Project 2

Completing a full text analysis

Overview

You will find a data set containing string / character data. The data could be on newspaper articles, tweets, songs, scripts, movie reviews, or anything else you can imagine. Then you will answer questions of interest and tell a story about your data using the string and regular expression skills you have developed.

Your analysis must contain the following elements:

at least 3 str_*() functions (3 different functions)
at least 3 regular expressions
at least 1 lookaround
at least 2 illustrative, well-labeled plots or tables
a description of what insights can be gained from your plots and tables
a reference / documentation of the data source.

Logistics:

please include all your code used in the analysis (but feel free to use code folding¹.)
make sure that all graphs are well-labeled (including x and y axes, title of the graph, and accurate and succinct labels for color and fill).
do not include error or warning messages (see HW YAML for code).
include a few sentences describing each of your plots or tables. That is, tell the reader what they see when they look at the plot. Your narrative description should be in the text part of the qmd file, not as a comment in an R chunk.
please include the source of the data (which might include, for example, both the link to the data source (e.g., TidyTuesday page) + the original source of the data (e.g., NYT)).
if you are working with a (local) copy of the .csv file (as opposed to, for example, a link to the dataset on TidyTuesday’s GitHub site), then the .csv file should live in your GitHub repository for your website. And you should read the data in from that local copy. That is, the dataset should not live in your Downloads.

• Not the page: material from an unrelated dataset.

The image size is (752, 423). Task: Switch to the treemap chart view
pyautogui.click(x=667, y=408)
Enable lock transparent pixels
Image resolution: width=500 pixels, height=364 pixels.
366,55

Some potential places to find text data

I’ve gathered some potential datasets for you to work with. All of the datasets below contain some or a lot of text.

Shakespeare Dialogue
Netflix titles
synopses data frame for Broadway Weekly Grosses
Friends dialogue
Federalist Papers
- Load the package into R using

install.packages("devtools")
devtools::install_github("nicholasjhorton/FederalistPapers")

All of Emily Dickinson’s poems
- Load the package into R using

devtools::install_github("Amherst-Statistics/DickinsonPoems")

Every line of the office
All of Barack Obama’s tweets archived by the National Archives.
The “Dear Abby” stories underlying The Pudding’s 30 Years of American Anxieties article
- See data on the The Pudding’s GitHub site
- Load the data in using

read_csv("https://raw.githubusercontent.com/the-pudding/data/master/dearabby/raw_da_qs.csv")

Other articles from The Pudding
NY Times headlines from the RTextTools package (see below)

library(RTextTools) 
data(NYTimes)
as_tibble(NYTimes)

the options are endless – be resourceful and creative!

Timeline

Project 2 must be submitted on Canvas (not Gradescope) by 11:59 PM on Wednesday March 5. You will add a tab to your Quarto webpage and submit the new page’s URL. [Remember, you should continue to work in your website Rproj. Do not start a new R Project.]

Footnotes

code folding allows the user can see the code if they want to: https://quarto.org/docs/output-formats/html-code.html#folding-code↩︎

Reuse

CC BY 4.0